WRITTEN INSTRUCTION
Copy out the records below, substituting "interface agent" for each occurrence of "GUI agent" and leaving everything else as it stands.

[Items from a dataset]
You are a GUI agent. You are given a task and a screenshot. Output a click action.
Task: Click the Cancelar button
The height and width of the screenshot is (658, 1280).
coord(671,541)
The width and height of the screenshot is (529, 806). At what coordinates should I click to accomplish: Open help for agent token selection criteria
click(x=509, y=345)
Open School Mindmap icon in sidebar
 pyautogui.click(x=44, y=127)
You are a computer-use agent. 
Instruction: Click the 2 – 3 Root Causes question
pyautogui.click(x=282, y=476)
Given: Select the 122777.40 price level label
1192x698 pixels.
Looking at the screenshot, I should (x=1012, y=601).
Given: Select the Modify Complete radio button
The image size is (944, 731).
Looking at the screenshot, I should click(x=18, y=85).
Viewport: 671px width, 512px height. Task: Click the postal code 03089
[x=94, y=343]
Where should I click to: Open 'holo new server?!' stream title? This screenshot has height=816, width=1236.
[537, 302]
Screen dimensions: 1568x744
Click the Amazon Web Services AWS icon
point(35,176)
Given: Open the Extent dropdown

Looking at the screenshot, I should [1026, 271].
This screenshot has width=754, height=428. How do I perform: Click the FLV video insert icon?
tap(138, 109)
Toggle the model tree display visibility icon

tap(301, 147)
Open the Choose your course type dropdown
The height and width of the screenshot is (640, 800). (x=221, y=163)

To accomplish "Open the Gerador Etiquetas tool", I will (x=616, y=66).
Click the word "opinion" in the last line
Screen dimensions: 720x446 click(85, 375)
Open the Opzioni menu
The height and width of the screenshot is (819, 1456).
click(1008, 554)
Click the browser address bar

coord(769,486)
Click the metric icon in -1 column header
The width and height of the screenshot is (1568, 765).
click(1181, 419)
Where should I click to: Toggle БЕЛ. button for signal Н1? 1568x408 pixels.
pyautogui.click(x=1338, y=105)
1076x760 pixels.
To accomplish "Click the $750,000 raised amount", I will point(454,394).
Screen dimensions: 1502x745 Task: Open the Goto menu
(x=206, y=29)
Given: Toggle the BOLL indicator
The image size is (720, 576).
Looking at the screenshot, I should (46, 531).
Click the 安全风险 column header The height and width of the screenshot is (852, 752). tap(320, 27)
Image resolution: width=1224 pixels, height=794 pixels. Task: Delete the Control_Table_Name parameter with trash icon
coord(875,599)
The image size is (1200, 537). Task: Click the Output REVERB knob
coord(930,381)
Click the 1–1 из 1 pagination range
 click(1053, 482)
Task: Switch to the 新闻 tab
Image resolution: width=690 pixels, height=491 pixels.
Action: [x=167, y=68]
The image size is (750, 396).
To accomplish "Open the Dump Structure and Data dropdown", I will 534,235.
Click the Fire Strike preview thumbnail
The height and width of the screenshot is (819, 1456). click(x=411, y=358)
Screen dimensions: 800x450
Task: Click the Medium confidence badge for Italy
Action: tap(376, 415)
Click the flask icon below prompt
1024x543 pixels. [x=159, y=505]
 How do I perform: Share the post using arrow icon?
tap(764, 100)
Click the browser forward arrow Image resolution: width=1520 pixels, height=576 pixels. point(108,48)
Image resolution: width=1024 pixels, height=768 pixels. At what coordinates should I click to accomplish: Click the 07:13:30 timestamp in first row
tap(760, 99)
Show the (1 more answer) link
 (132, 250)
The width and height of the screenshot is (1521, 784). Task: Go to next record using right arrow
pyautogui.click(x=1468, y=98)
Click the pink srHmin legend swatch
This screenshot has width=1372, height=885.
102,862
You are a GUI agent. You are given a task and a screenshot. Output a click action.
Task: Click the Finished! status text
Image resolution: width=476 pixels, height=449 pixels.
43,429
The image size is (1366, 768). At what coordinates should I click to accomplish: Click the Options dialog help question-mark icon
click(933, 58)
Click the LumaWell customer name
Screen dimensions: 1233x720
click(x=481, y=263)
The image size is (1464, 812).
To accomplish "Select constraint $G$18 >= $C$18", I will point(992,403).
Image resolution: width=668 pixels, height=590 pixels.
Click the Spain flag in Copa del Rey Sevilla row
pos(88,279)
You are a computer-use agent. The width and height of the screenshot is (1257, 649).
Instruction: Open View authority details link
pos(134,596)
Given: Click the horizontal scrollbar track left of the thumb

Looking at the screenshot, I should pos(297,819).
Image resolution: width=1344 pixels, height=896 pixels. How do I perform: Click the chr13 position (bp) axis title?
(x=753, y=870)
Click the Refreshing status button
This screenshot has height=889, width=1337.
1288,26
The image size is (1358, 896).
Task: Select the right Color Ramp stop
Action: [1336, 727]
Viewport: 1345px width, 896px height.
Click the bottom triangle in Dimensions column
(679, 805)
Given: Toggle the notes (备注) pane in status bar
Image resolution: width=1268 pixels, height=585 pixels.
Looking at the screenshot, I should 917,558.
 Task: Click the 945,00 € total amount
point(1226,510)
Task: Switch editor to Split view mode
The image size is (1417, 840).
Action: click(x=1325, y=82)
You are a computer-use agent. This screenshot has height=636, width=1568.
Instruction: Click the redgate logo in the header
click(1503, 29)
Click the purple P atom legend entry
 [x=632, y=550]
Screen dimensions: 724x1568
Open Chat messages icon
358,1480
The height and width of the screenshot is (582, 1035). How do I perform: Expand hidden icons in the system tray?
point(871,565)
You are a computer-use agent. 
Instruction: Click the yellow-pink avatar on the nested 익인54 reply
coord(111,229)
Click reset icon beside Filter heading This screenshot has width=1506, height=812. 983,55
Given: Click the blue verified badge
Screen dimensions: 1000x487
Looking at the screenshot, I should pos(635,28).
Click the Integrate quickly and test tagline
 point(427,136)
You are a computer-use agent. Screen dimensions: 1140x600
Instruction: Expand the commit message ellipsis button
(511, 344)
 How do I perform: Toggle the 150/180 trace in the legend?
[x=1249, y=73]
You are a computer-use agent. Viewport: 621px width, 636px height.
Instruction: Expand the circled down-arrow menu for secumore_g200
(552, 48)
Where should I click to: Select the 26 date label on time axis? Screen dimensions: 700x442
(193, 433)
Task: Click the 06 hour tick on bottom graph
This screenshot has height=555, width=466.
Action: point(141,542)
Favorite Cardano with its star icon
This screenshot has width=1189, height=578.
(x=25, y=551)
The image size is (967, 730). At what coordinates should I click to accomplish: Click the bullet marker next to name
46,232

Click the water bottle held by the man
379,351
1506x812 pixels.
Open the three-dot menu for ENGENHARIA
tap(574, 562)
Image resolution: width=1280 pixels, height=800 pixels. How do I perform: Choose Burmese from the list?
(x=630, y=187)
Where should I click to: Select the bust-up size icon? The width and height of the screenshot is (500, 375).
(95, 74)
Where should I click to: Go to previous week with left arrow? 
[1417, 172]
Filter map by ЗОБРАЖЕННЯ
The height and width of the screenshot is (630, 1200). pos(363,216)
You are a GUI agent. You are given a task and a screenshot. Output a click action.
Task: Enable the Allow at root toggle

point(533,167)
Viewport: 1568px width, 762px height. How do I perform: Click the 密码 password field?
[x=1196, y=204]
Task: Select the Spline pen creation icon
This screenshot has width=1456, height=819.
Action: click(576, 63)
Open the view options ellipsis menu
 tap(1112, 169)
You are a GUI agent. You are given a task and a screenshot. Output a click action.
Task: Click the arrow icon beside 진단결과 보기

WRITTEN RESPONSE
You are a interface agent. You are given a task and a screenshot. Output a click action.
Task: Click the Cancelar button
The height and width of the screenshot is (658, 1280).
coord(671,541)
The width and height of the screenshot is (529, 806). At what coordinates should I click to accomplish: Open help for agent token selection criteria
click(x=509, y=345)
Open School Mindmap icon in sidebar
 pyautogui.click(x=44, y=127)
You are a computer-use agent. 
Instruction: Click the 2 – 3 Root Causes question
pyautogui.click(x=282, y=476)
Given: Select the 122777.40 price level label
1192x698 pixels.
Looking at the screenshot, I should (x=1012, y=601).
Given: Select the Modify Complete radio button
The image size is (944, 731).
Looking at the screenshot, I should click(x=18, y=85).
Viewport: 671px width, 512px height. Task: Click the postal code 03089
[x=94, y=343]
Where should I click to: Open 'holo new server?!' stream title? This screenshot has height=816, width=1236.
[537, 302]
Screen dimensions: 1568x744
Click the Amazon Web Services AWS icon
point(35,176)
Given: Open the Extent dropdown

Looking at the screenshot, I should [1026, 271].
This screenshot has width=754, height=428. How do I perform: Click the FLV video insert icon?
tap(138, 109)
Toggle the model tree display visibility icon

tap(301, 147)
Open the Choose your course type dropdown
The height and width of the screenshot is (640, 800). (x=221, y=163)

To accomplish "Open the Gerador Etiquetas tool", I will (x=616, y=66).
Click the word "opinion" in the last line
Screen dimensions: 720x446 click(85, 375)
Open the Opzioni menu
The height and width of the screenshot is (819, 1456).
click(1008, 554)
Click the browser address bar

coord(769,486)
Click the metric icon in -1 column header
The width and height of the screenshot is (1568, 765).
click(1181, 419)
Where should I click to: Toggle БЕЛ. button for signal Н1? 1568x408 pixels.
pyautogui.click(x=1338, y=105)
1076x760 pixels.
To accomplish "Click the $750,000 raised amount", I will point(454,394).
Screen dimensions: 1502x745 Task: Open the Goto menu
(x=206, y=29)
Given: Toggle the BOLL indicator
The image size is (720, 576).
Looking at the screenshot, I should (46, 531).
Click the 安全风险 column header The height and width of the screenshot is (852, 752). tap(320, 27)
Image resolution: width=1224 pixels, height=794 pixels. Task: Delete the Control_Table_Name parameter with trash icon
coord(875,599)
The image size is (1200, 537). Task: Click the Output REVERB knob
coord(930,381)
Click the 1–1 из 1 pagination range
 click(1053, 482)
Task: Switch to the 新闻 tab
Image resolution: width=690 pixels, height=491 pixels.
Action: [x=167, y=68]
The image size is (750, 396).
To accomplish "Open the Dump Structure and Data dropdown", I will 534,235.
Click the Fire Strike preview thumbnail
The height and width of the screenshot is (819, 1456). click(x=411, y=358)
Screen dimensions: 800x450
Task: Click the Medium confidence badge for Italy
Action: tap(376, 415)
Click the flask icon below prompt
1024x543 pixels. [x=159, y=505]
 How do I perform: Share the post using arrow icon?
tap(764, 100)
Click the browser forward arrow Image resolution: width=1520 pixels, height=576 pixels. point(108,48)
Image resolution: width=1024 pixels, height=768 pixels. At what coordinates should I click to accomplish: Click the 07:13:30 timestamp in first row
tap(760, 99)
Show the (1 more answer) link
 (132, 250)
The width and height of the screenshot is (1521, 784). Task: Go to next record using right arrow
pyautogui.click(x=1468, y=98)
Click the pink srHmin legend swatch
This screenshot has width=1372, height=885.
102,862
You are a interface agent. You are given a task and a screenshot. Output a click action.
Task: Click the Finished! status text
Image resolution: width=476 pixels, height=449 pixels.
43,429
The image size is (1366, 768). At what coordinates should I click to accomplish: Click the Options dialog help question-mark icon
click(933, 58)
Click the LumaWell customer name
Screen dimensions: 1233x720
click(x=481, y=263)
The image size is (1464, 812).
To accomplish "Select constraint $G$18 >= $C$18", I will point(992,403).
Image resolution: width=668 pixels, height=590 pixels.
Click the Spain flag in Copa del Rey Sevilla row
pos(88,279)
You are a computer-use agent. The width and height of the screenshot is (1257, 649).
Instruction: Open View authority details link
pos(134,596)
Given: Click the horizontal scrollbar track left of the thumb

Looking at the screenshot, I should pos(297,819).
Image resolution: width=1344 pixels, height=896 pixels. How do I perform: Click the chr13 position (bp) axis title?
(x=753, y=870)
Click the Refreshing status button
This screenshot has height=889, width=1337.
1288,26
The image size is (1358, 896).
Task: Select the right Color Ramp stop
Action: [1336, 727]
Viewport: 1345px width, 896px height.
Click the bottom triangle in Dimensions column
(679, 805)
Given: Toggle the notes (备注) pane in status bar
Image resolution: width=1268 pixels, height=585 pixels.
Looking at the screenshot, I should 917,558.
 Task: Click the 945,00 € total amount
point(1226,510)
Task: Switch editor to Split view mode
The image size is (1417, 840).
Action: click(x=1325, y=82)
You are a computer-use agent. This screenshot has height=636, width=1568.
Instruction: Click the redgate logo in the header
click(1503, 29)
Click the purple P atom legend entry
 [x=632, y=550]
Screen dimensions: 724x1568
Open Chat messages icon
358,1480
The height and width of the screenshot is (582, 1035). How do I perform: Expand hidden icons in the system tray?
point(871,565)
You are a computer-use agent. 
Instruction: Click the yellow-pink avatar on the nested 익인54 reply
coord(111,229)
Click reset icon beside Filter heading This screenshot has width=1506, height=812. 983,55
Given: Click the blue verified badge
Screen dimensions: 1000x487
Looking at the screenshot, I should pos(635,28).
Click the Integrate quickly and test tagline
 point(427,136)
You are a computer-use agent. Screen dimensions: 1140x600
Instruction: Expand the commit message ellipsis button
(511, 344)
 How do I perform: Toggle the 150/180 trace in the legend?
[x=1249, y=73]
You are a computer-use agent. Viewport: 621px width, 636px height.
Instruction: Expand the circled down-arrow menu for secumore_g200
(552, 48)
Where should I click to: Select the 26 date label on time axis? Screen dimensions: 700x442
(193, 433)
Task: Click the 06 hour tick on bottom graph
This screenshot has height=555, width=466.
Action: point(141,542)
Favorite Cardano with its star icon
This screenshot has width=1189, height=578.
(x=25, y=551)
The image size is (967, 730). At what coordinates should I click to accomplish: Click the bullet marker next to name
46,232

Click the water bottle held by the man
379,351
1506x812 pixels.
Open the three-dot menu for ENGENHARIA
tap(574, 562)
Image resolution: width=1280 pixels, height=800 pixels. How do I perform: Choose Burmese from the list?
(x=630, y=187)
Where should I click to: Select the bust-up size icon? The width and height of the screenshot is (500, 375).
(95, 74)
Where should I click to: Go to previous week with left arrow? 
[1417, 172]
Filter map by ЗОБРАЖЕННЯ
The height and width of the screenshot is (630, 1200). pos(363,216)
You are a interface agent. You are given a task and a screenshot. Output a click action.
Task: Enable the Allow at root toggle

point(533,167)
Viewport: 1568px width, 762px height. How do I perform: Click the 密码 password field?
[x=1196, y=204]
Task: Select the Spline pen creation icon
This screenshot has width=1456, height=819.
Action: click(576, 63)
Open the view options ellipsis menu
 tap(1112, 169)
You are a interface agent. You are given a task and a screenshot. Output a click action.
Task: Click the arrow icon beside 진단결과 보기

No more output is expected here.